A: Yes, access control personnel are permitted to make a photocopy of the license for the operator of a motor vehicle entering a community. Section 322.143(2) of the Florida Statutes, only prohibits private entities from “swiping” driver’s licenses which could capture personal information from the magnetic strip or bar code.

Q: Must my condominium association hold an election every year? Our bylaws require an annual election meeting on or by the second week in November, but I have never seen an election at my condominium. (Z.A., via e-mail)

A: Section 718.112 of the Florida Condominium Act provides that an annual meeting of the unit owners must be held at the location provided in the association bylaws, and if the bylaws are silent as to the location, the meeting must be held within 45 miles of the condominium property. The law also provides that vacancies on the board caused by the expiration of a director’s term must be filled by electing a new board member at the annual meeting, and the election must be by secret ballot.

However, no election is required if the number of vacancies equals or exceeds the number of candidates. Therefore, while your association is required to hold an annual meeting every year, it is not required to hold an election unless there are more candidates for the board than there are open seats.

Q: A board member of our condominium association has purchased units at foreclosure sales. It was my understanding that board members are not permitted to purchase units in this manner. Is that correct? (G.R., via e-mail)

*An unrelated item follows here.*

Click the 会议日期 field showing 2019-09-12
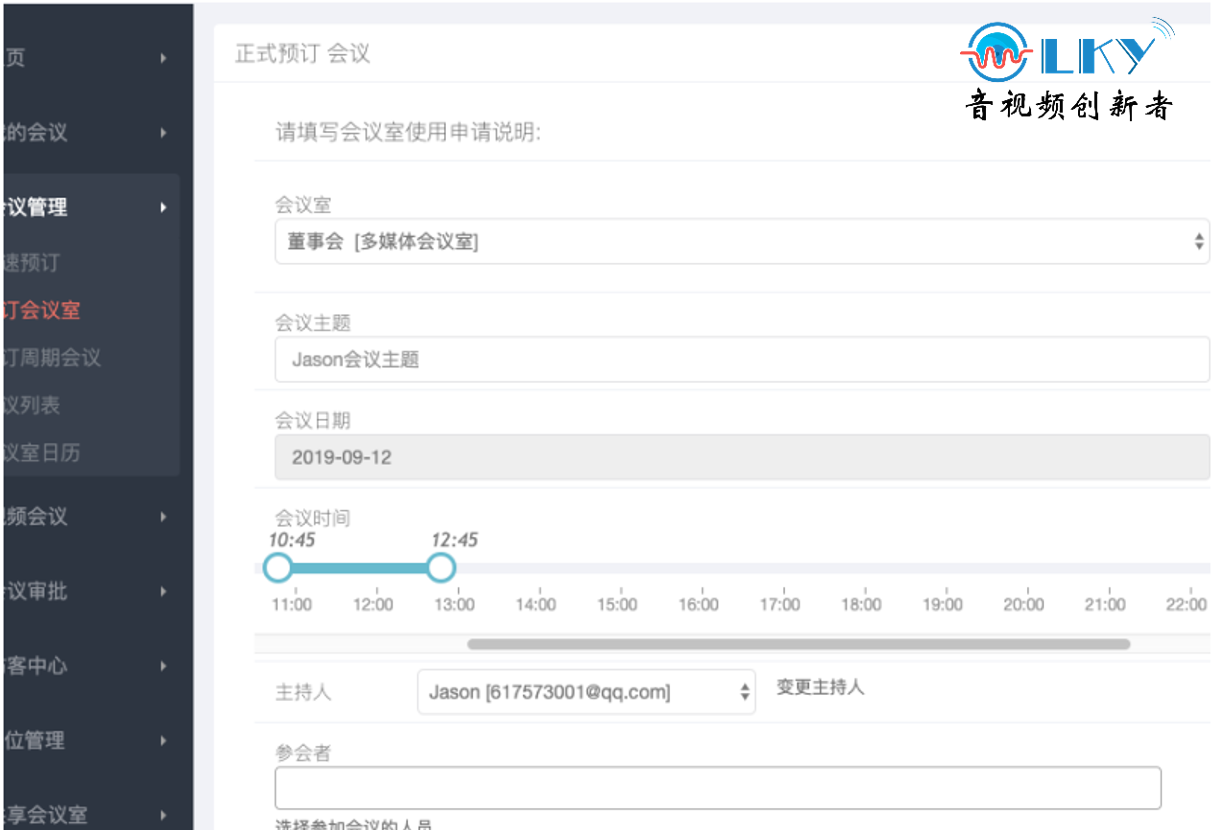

A: Section 718.111(9) of the Florida Condominium Act was amended in 2017 to provide that a board member, manager, or management company may not purchase a unit at a foreclosure sale resulting from the association’s foreclosure of its lien for unpaid assessments, nor take title by deed in lieu of foreclosure.

However, if a board member is purchasing units from any other sale, including a sale that resulted from foreclosure of a mortgage, or a tax deed sale, there is no similar prohibition in the law. Some condominium associations also limit the number of units that any one person or entity can own, which has been held to be legally permissible under certain circumstances. Such a restriction could also serve as a limitation on the board member’s right to purchase units.